BRAVO Council / Panama
Aug 12, 2010 

Panama’s Entrepôt Economy in Evolution

BRAVO Council meeting focuses on the future of the most recent Latin American country to achieve an investment grade rating

Brisk tourism, a steady flow of capital and a prized upgrade for its sovereign debt have brought such good economic news for Panama that participants in a recent economic forum could almost overlook the role of the country’s economic engine – the Panama Canal.

Panama was not only the fastest growing regional economy in 2007-2008, but among the top performers in the region in 2009. The sustained strength of several economic sectors comes as the year-old government of President Ricardo Martinelli works to implement his campaign pledges and to burnish Panama’s reputation overseas – in tourism, business and other areas.
Salomón Shamah, director of the Tourism Agency in the Martinelli administration, said the government is following up on campaign promises, from building a metro system in Panama City to addressing the registration of private property titles in the country. “We are going to go forward with the process of doing the metro,” Shamah said. “We needed a transportation system that would be a model and relief for this city.”
Shamah spoke to a group of government leaders and business executives gathered for Latin Trade’s BRAVO Council, held in Panama City in the spring.

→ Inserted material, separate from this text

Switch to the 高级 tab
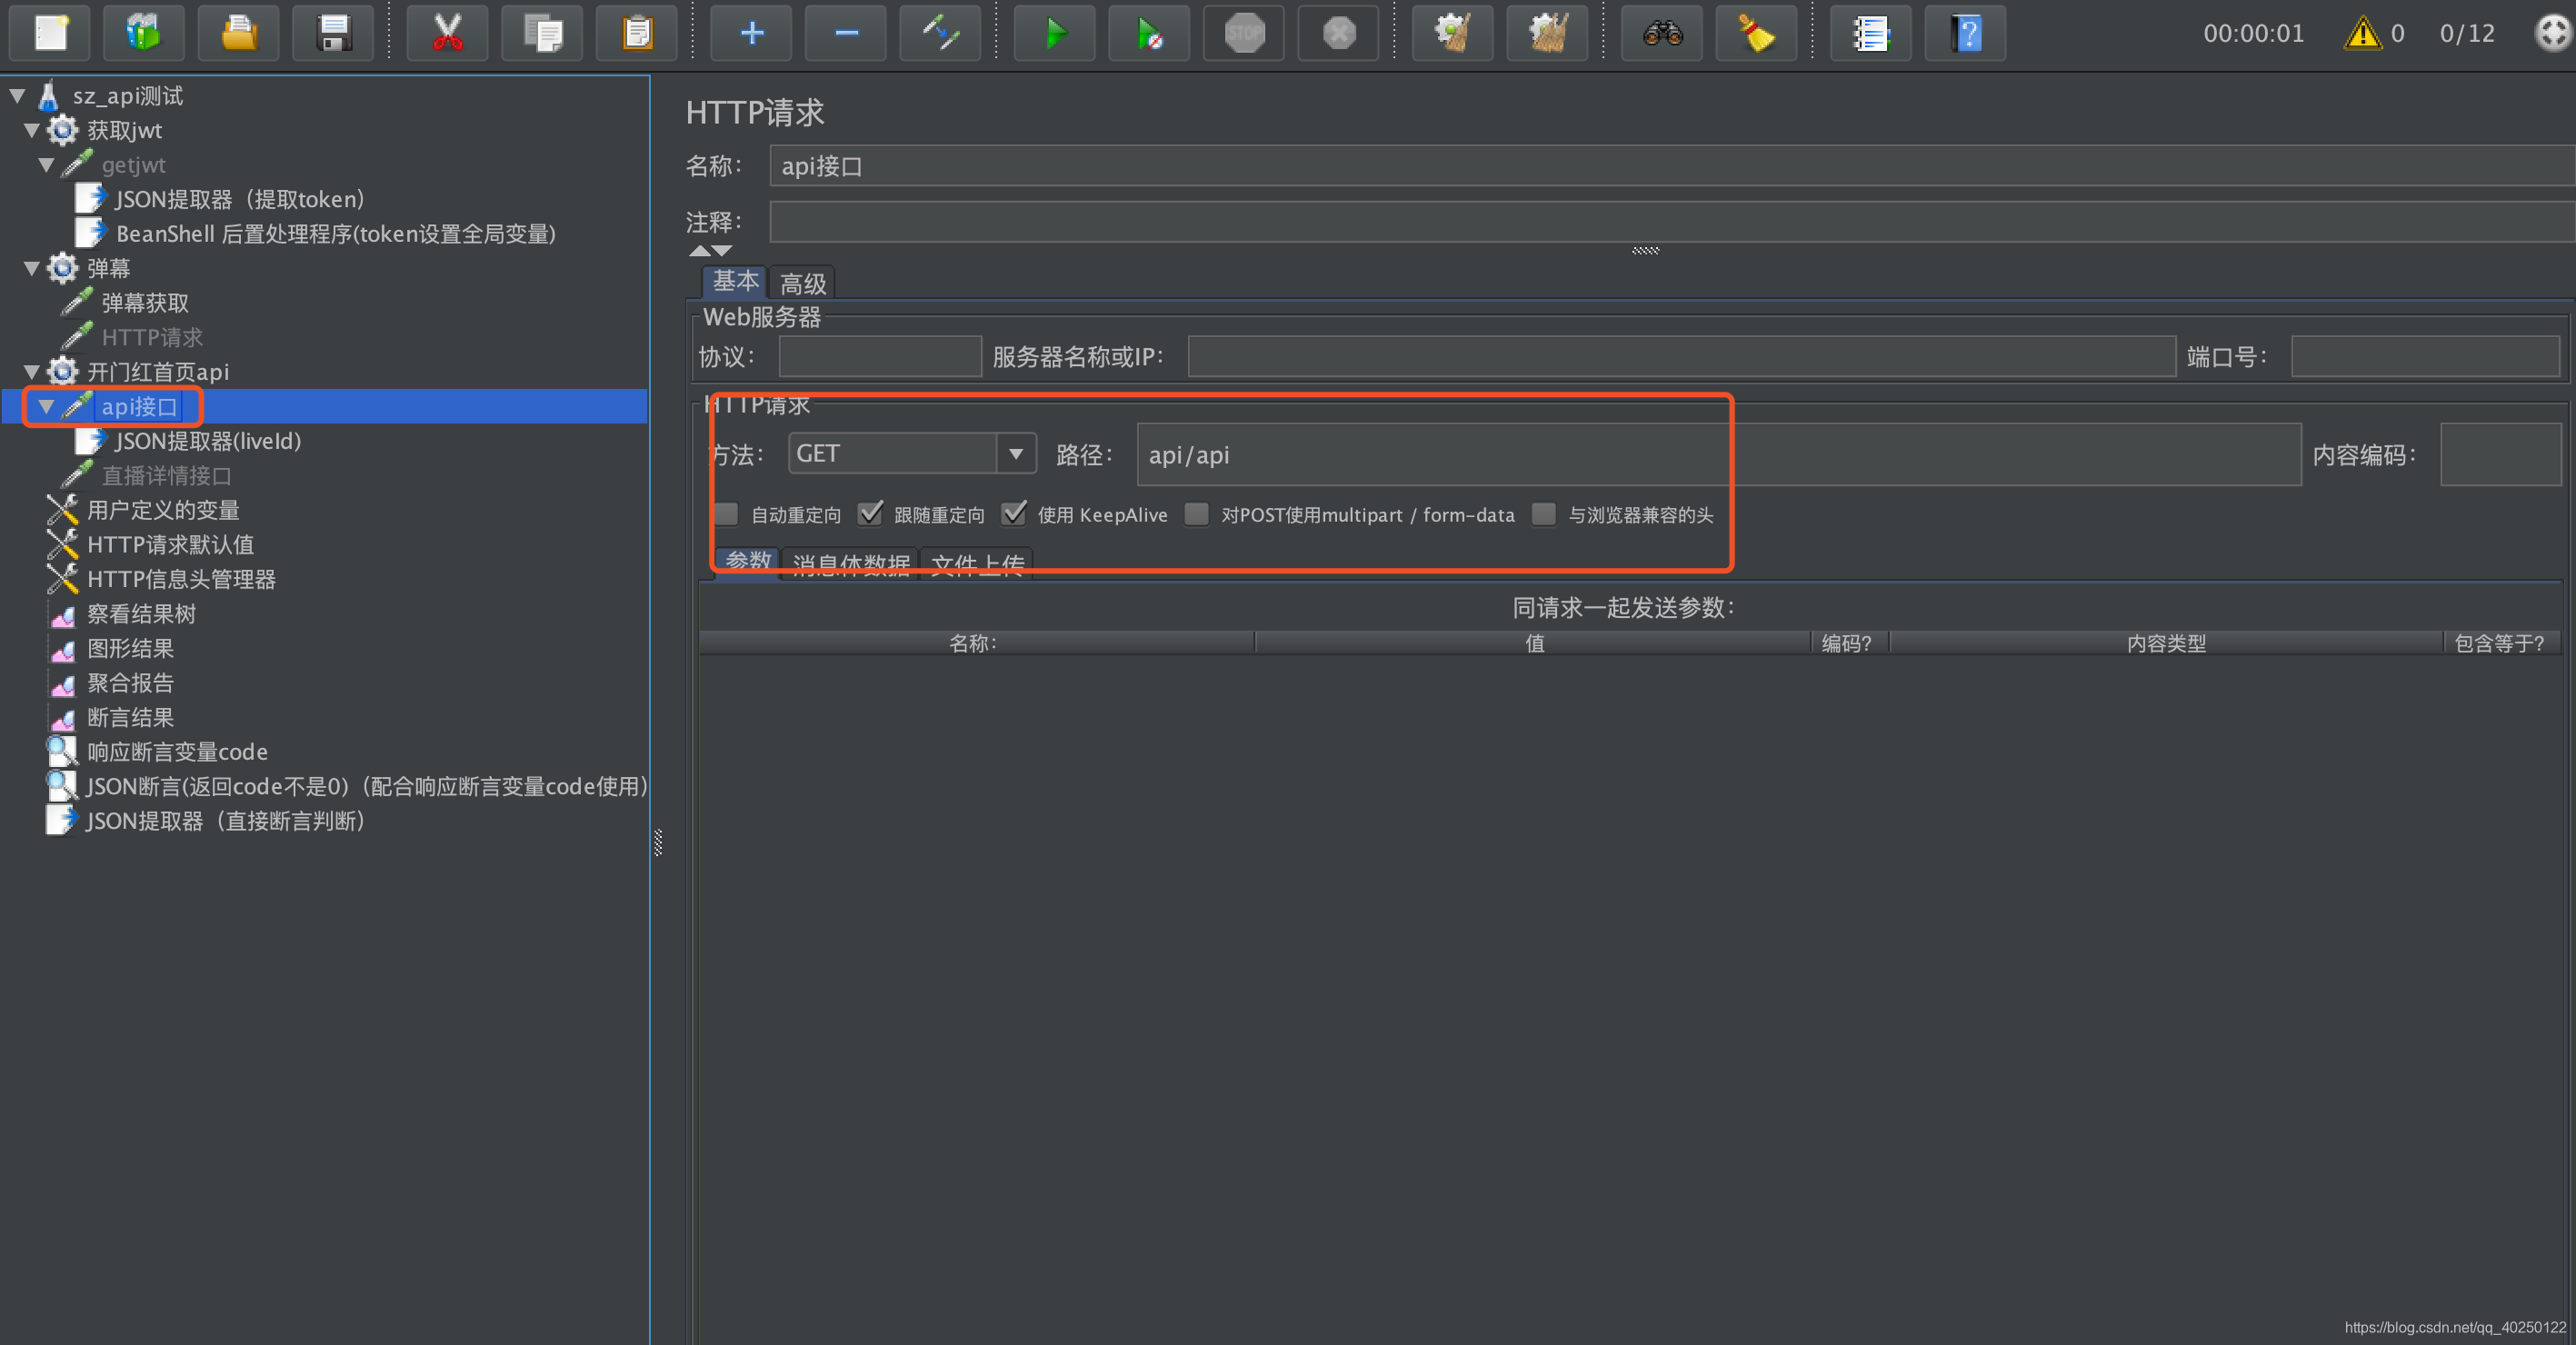The image size is (2576, 1345). click(x=802, y=283)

Latin Trade Group Chairman Richard Burns led the discussion.
Shamah said that Panama has a compelling story in many sectors and wants to avoid pigeonholing itself in its country branding efforts.
The small country is an entrepôt of trade in the Americas, a major financial hub and a growing destination for tourism and investment, raising the question whether Panama will be more like Hong Kong, Singapore or Miami in the future.
“We haven’t talked about the Panama Canal, but it is our anchor of international recognition,” Shamah said.
Some observers have dubbed Panama as “Miami without the visas,” a reference to difficulties travelers sometimes have in obtaining a U.S. visa.
But Shamah said that there is no single answer as to how Panama is branding itself these days. He noted that he and fellow tourism officials want to avoid one label, such as green tourism, and instead appeal to a broader range of business and investment.
The tourism industry was also part of the discussion among participants, who included Panamanian real estate developer and hotelier Herman Bern, chairman of Empresas Bern; José Muñoz, senior director of development for Starwood Hotels & Resorts in Latin America; and David Hunt, executive director of the American Chamber of Commerce & Industry of Panama.
Shamah said that the government is working to have its domestic airlines certified internationally so that foreign tourists may fly directly to destinations within Panama without having to change airports.
The meeting took place shortly after Fitch Ratings upgraded the country’s sovereign bonds to investment grade rating, a credit rating shared with Brazil, Chile and Mexico. Standard & Poor’s subsequently upgraded Panama also.
Deputy Finance Minister Dulcidio de la Guardia said that the country had determined that achieving the investment grade rating was paramount. Officials worked to convince the rating agencies that the economy was strong and government spending in check. “We have been impacted significantly by the expansion of the Panama Canal, and we believe it will grow significantly in the future years,” de la Guardia said. The positive outlook is bolstered by other factors, such as a number of upcoming hotel openings.
The senior finance official also said that the Martinelli administration believed the country has several unexplored areas for potential expansion. “There are a few levers that we don’t talk too much about,” de la Guardia told the breakfast meeting.
“We have significant land holdings around the Panama Canal that we can sell for concessions,” he said. In addition, Panama has major untapped copper resources.